Neil gave them nothing. Not yet. Maybe one day. We’ll see.
‘Next time you come,’ Azim said, putting on the full oriental show, ‘you stay in my house. We kill a sheep. You meet my daughter.’ Elin said something to Azim and they both laughed.
Neil wasn’t sure what the joke was, whether it was on him. ‘That would be wonderful,’ he ventured.
‘Not for the sheep,’ Elin said, and they laughed again.
Insincerity wasn’t quite the word for these exchanges. They were both false and true at the same time, authentic human contact shot through with cynicism. The blandishments were almost genuine at the moment they were uttered, Neil felt. The same as business everywhere, only more exuberant – the same as life everywhere, come to that, intimacy mixed with exploitation, the mission always to insulate something, some moment or bond, from the contest.
Azim and Elin lapsed into Azeri. Neil had begun wondering whether it would be impolite to look at his phone when, as if obediently, it rang. A twin fire-station shriek, the old rotary theme that was already kitsch history.
For the first two rings he ignored it, smiling inanely as if the noise were emanating from somewhere else. It was unlikely to be Jess: she was in Buenos Aires, seven hours behind him, research for a new Latin American biscuit product, he thought she had said. It might be Sam.

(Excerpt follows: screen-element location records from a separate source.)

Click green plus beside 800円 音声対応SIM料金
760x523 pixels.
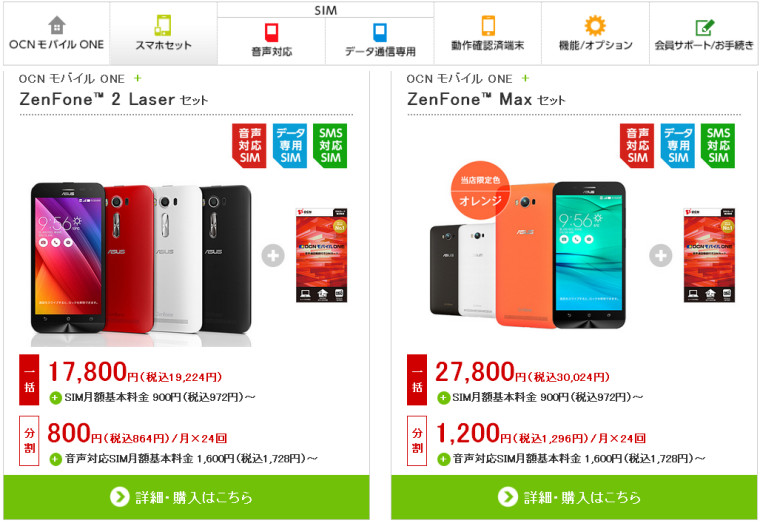pyautogui.click(x=55, y=459)
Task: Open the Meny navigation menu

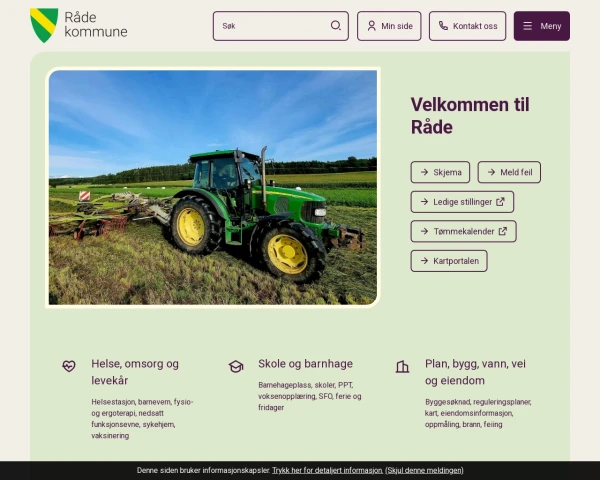Action: [541, 26]
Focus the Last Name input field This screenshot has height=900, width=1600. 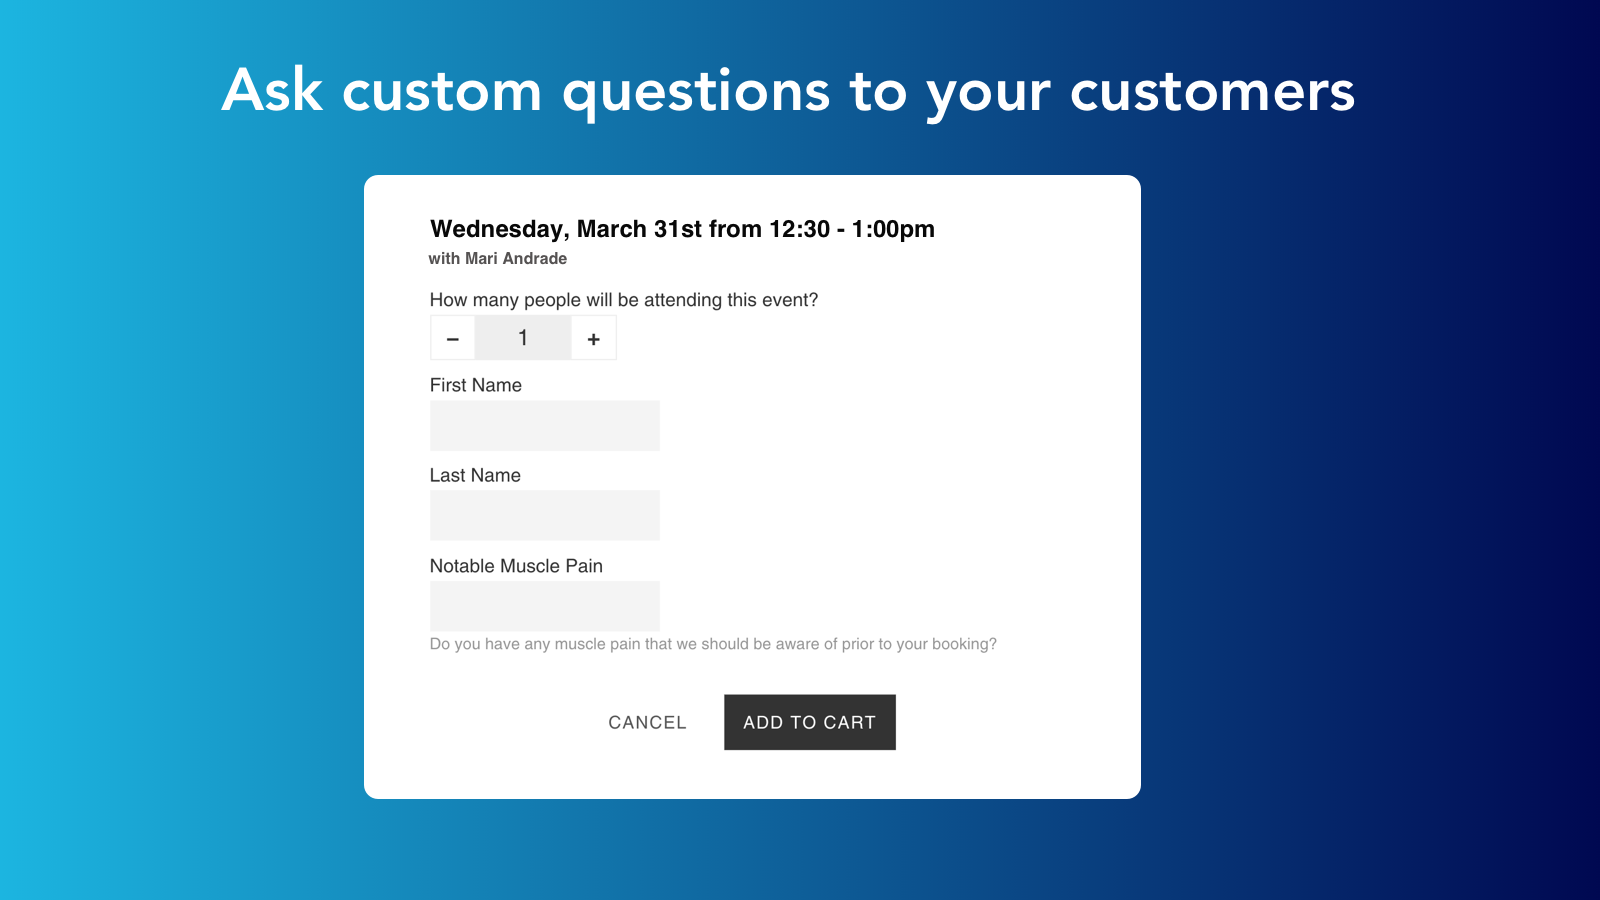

Neil had given him a phone for his birthday, with instructions to call should Brian deteriorate, or should Dan. Sam texted him emoticon-studded jokes, mordant synopses of Dan’s proliferating benders, occasionally his homework scores; Neil amplified his responses with lavish exclamation marks, as the mobile argot required.
After three rings he took out the phone and looked at the screen. The caller-ID photo told him it was Adam. Handsome bugger.
Azim coughed, then grinned.
Neil’s rancour over California had passed, rinsing out of him during the thunderstorm the previous summer, the two of them and those two women. This evening he felt the old warmth – because Adam was in the world, still in Neil’s world, in spite of everything, comfortingly persistent – and a more recent, entwi
ned irritation. Of late there often seemed to be something more pressing to do when Adam rang: it wasn’t the right time, Neil would call his friend back later, he usually resolved, definitely he would.
‘You may answer,’ Elin said. ‘Please.’
On the sixth ring Neil cupped the screen beneath the table. Pressing the reject button would be too brutal: Neil himself could tell when someone offed him like that, and he always received it as a tiny act of violence. He generally let Adam ring through to voicemail, the lazy medium between the investment of talking and harshness of termination.
Not today. Neil raised and jiggled the phone in his hand, mouthing ‘sorry’ as he stood. ‘Yes,’ he said, in a curt tone intended to sound executive. Not just the organ-grinder’s monkey.
‘I’ve found her,’ Adam said.
‘Excuse me,’ Neil said to his hosts, putting his hand over the mouthpiece as you were supposed to. ‘I have to take this.’